*** Supplied records ***

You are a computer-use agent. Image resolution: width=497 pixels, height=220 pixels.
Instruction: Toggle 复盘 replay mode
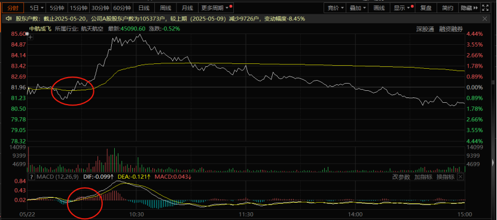425,8
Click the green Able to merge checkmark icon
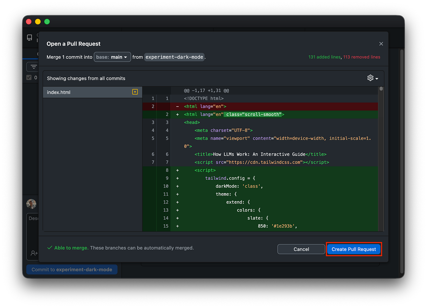Image resolution: width=427 pixels, height=308 pixels. [49, 248]
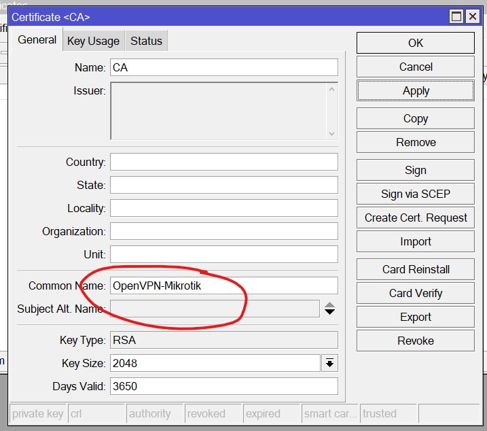
Task: Click Sign via SCEP
Action: [415, 194]
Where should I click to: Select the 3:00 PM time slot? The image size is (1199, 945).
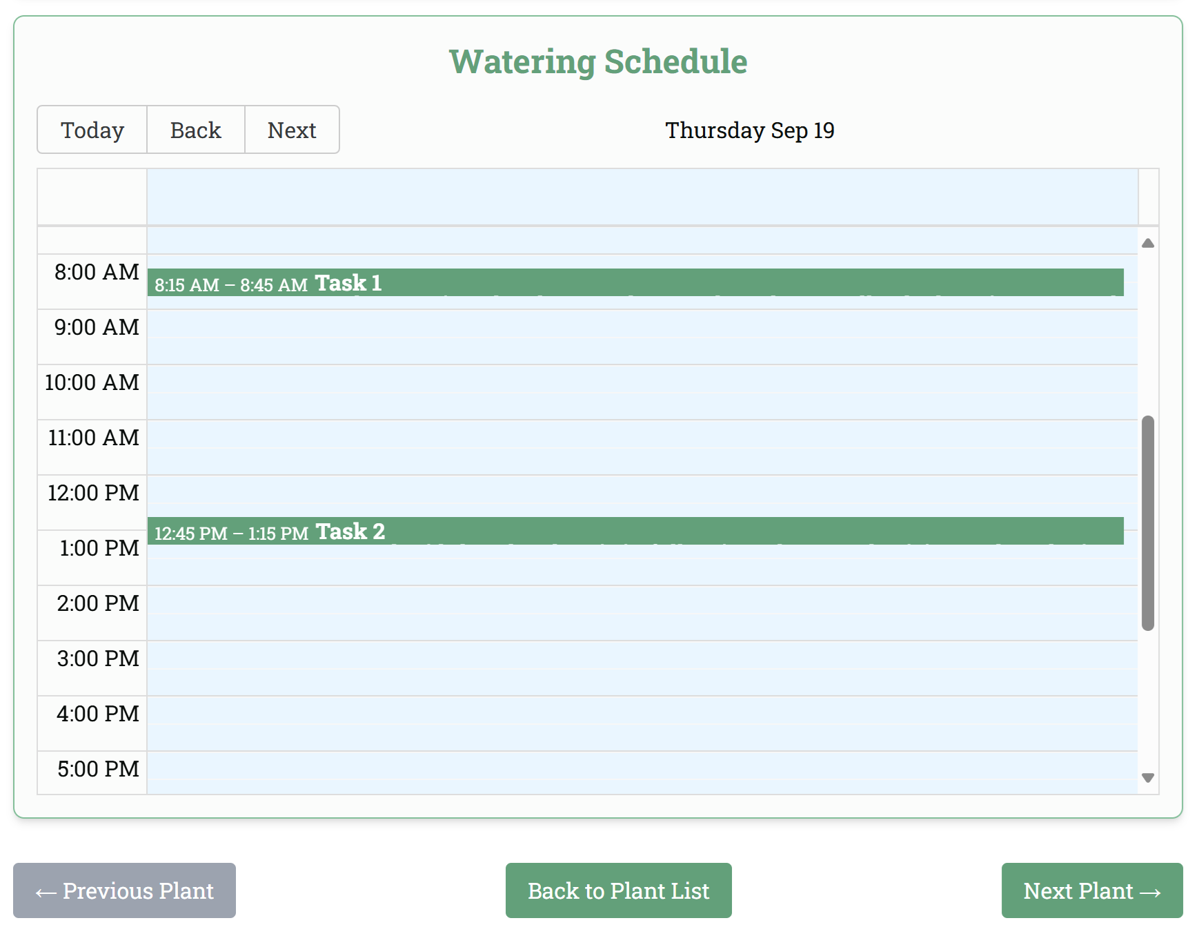(642, 655)
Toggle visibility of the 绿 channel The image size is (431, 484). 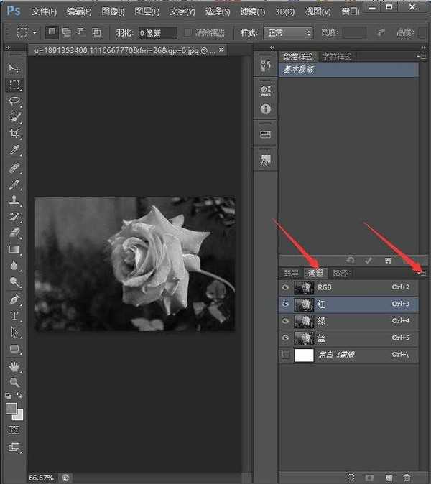pyautogui.click(x=286, y=321)
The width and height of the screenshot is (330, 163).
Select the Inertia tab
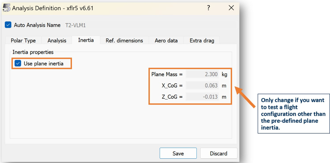[86, 40]
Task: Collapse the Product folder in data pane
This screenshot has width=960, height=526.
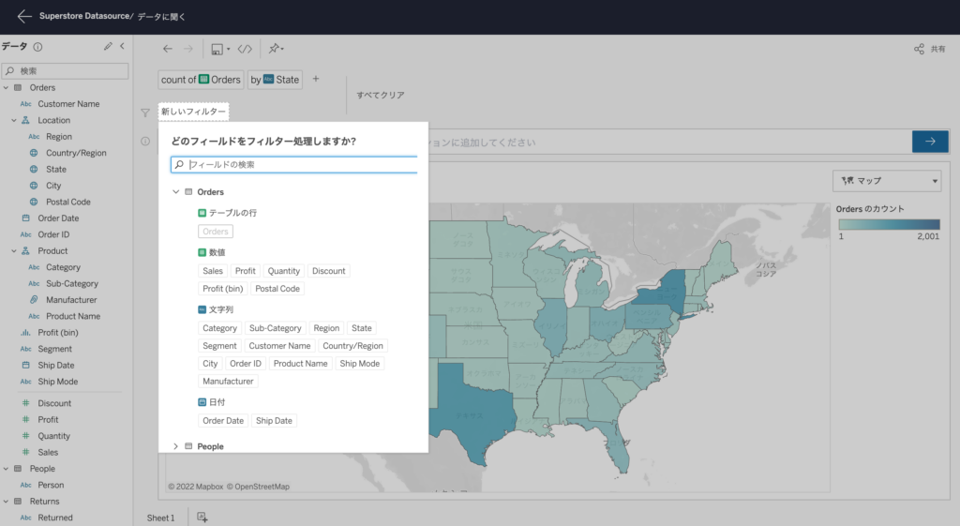Action: click(x=14, y=251)
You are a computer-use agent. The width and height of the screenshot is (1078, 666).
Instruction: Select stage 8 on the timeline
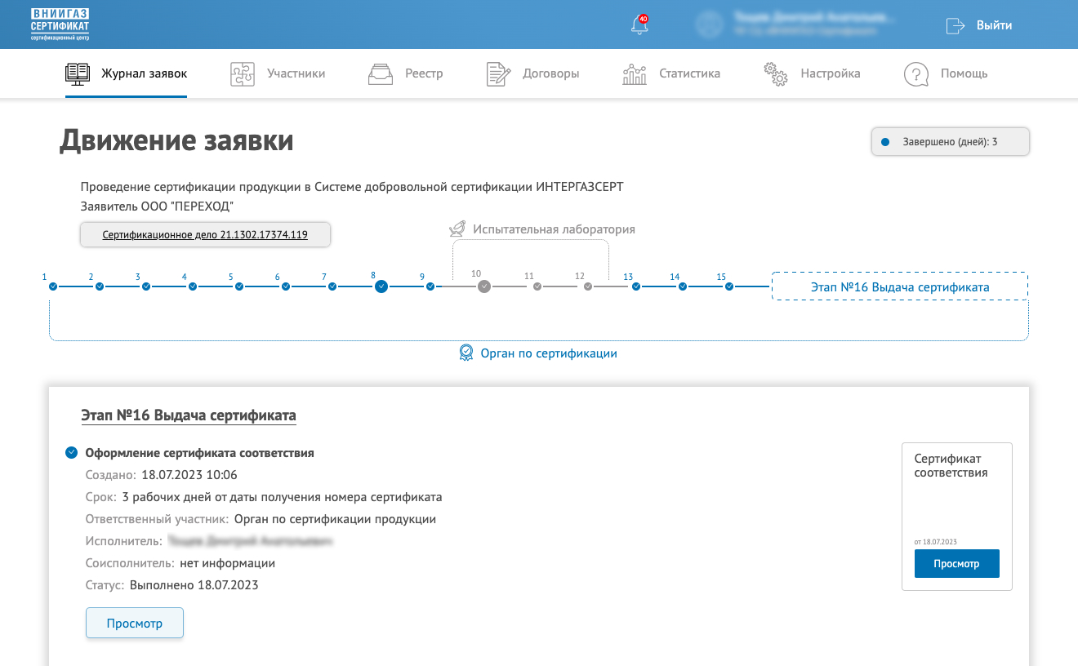click(381, 286)
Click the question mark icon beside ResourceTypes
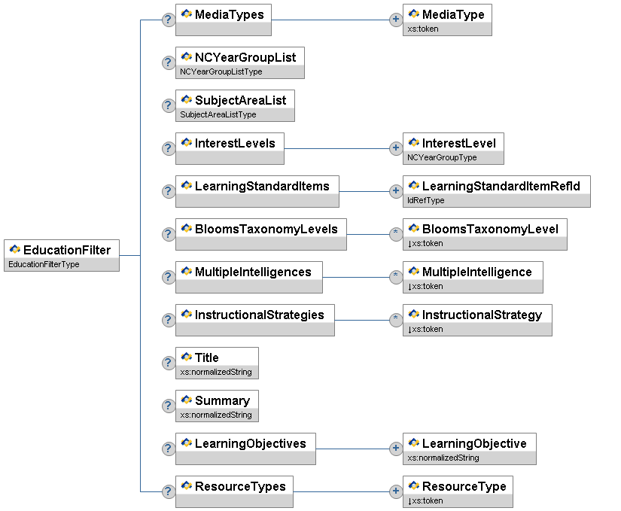Image resolution: width=621 pixels, height=511 pixels. coord(169,491)
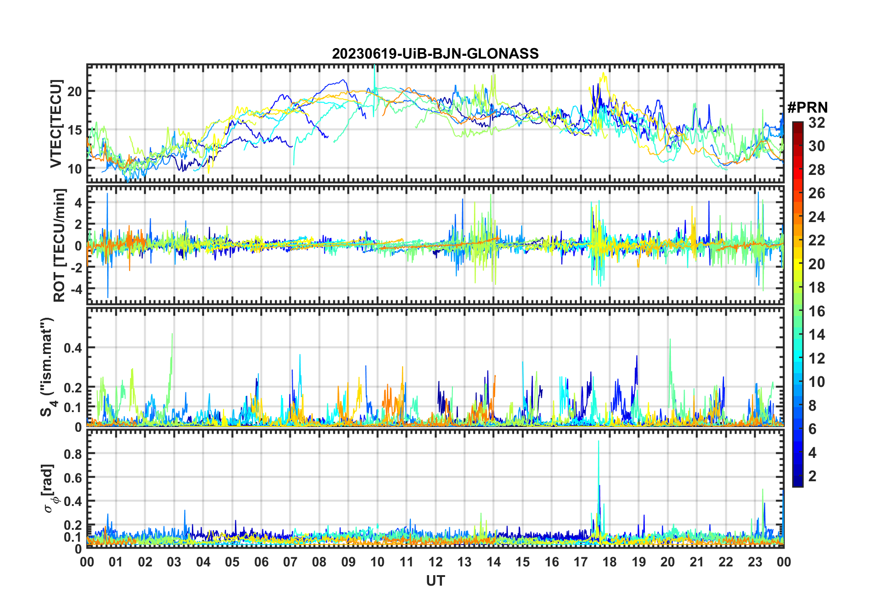Click the 18 tick on the UT axis

[610, 562]
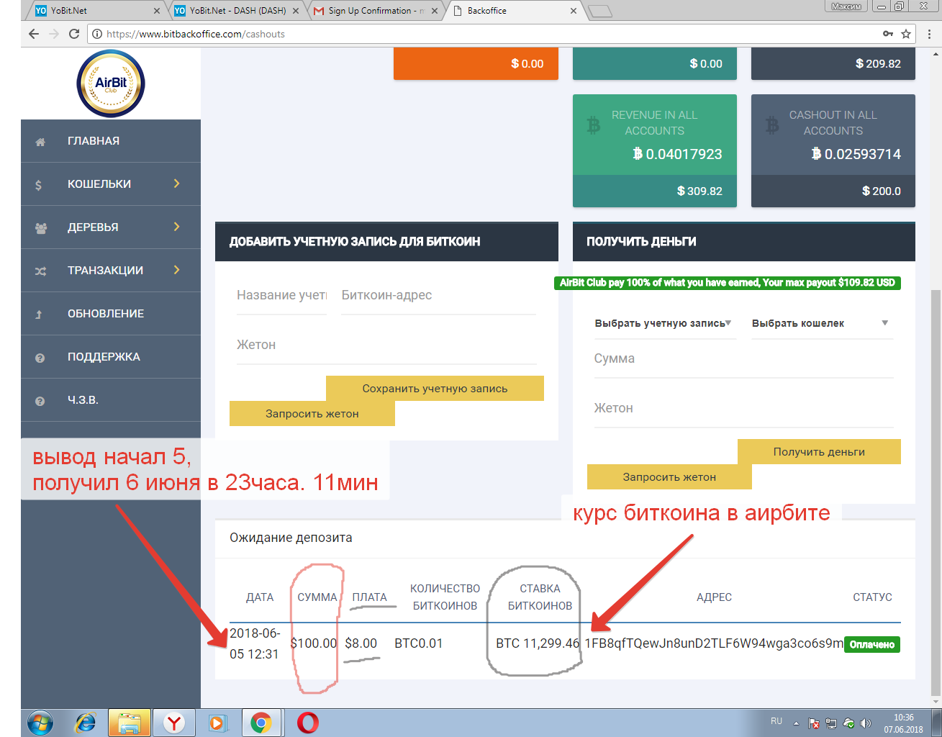
Task: Click into the Биткоин-адрес input field
Action: (438, 296)
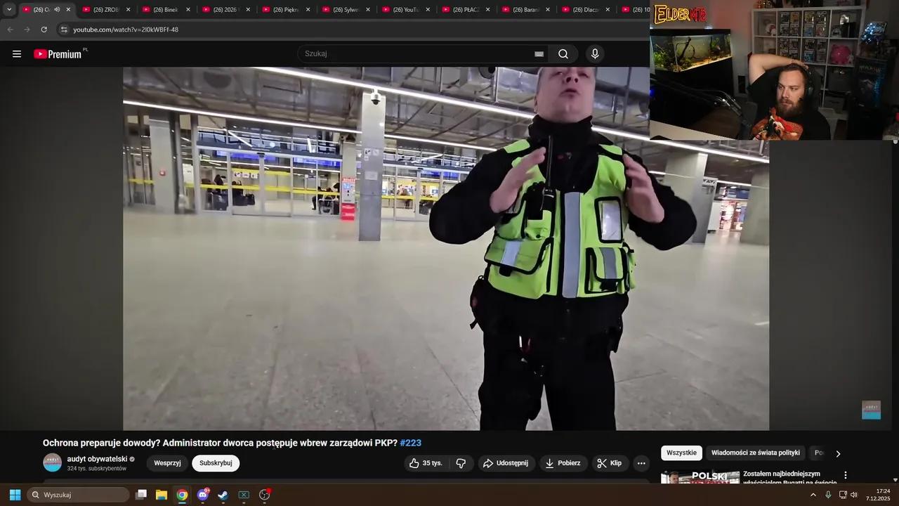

*** End of Supplied records ***

> Prompt: Only lines with the word "computer" are wanted; pull each of them from the records.

> Response for this exercise:
You are a computer-use agent. Image resolution: width=497 pixels, height=220 pixels.
You are a computer-use agent. The width and height of the screenshot is (1078, 666).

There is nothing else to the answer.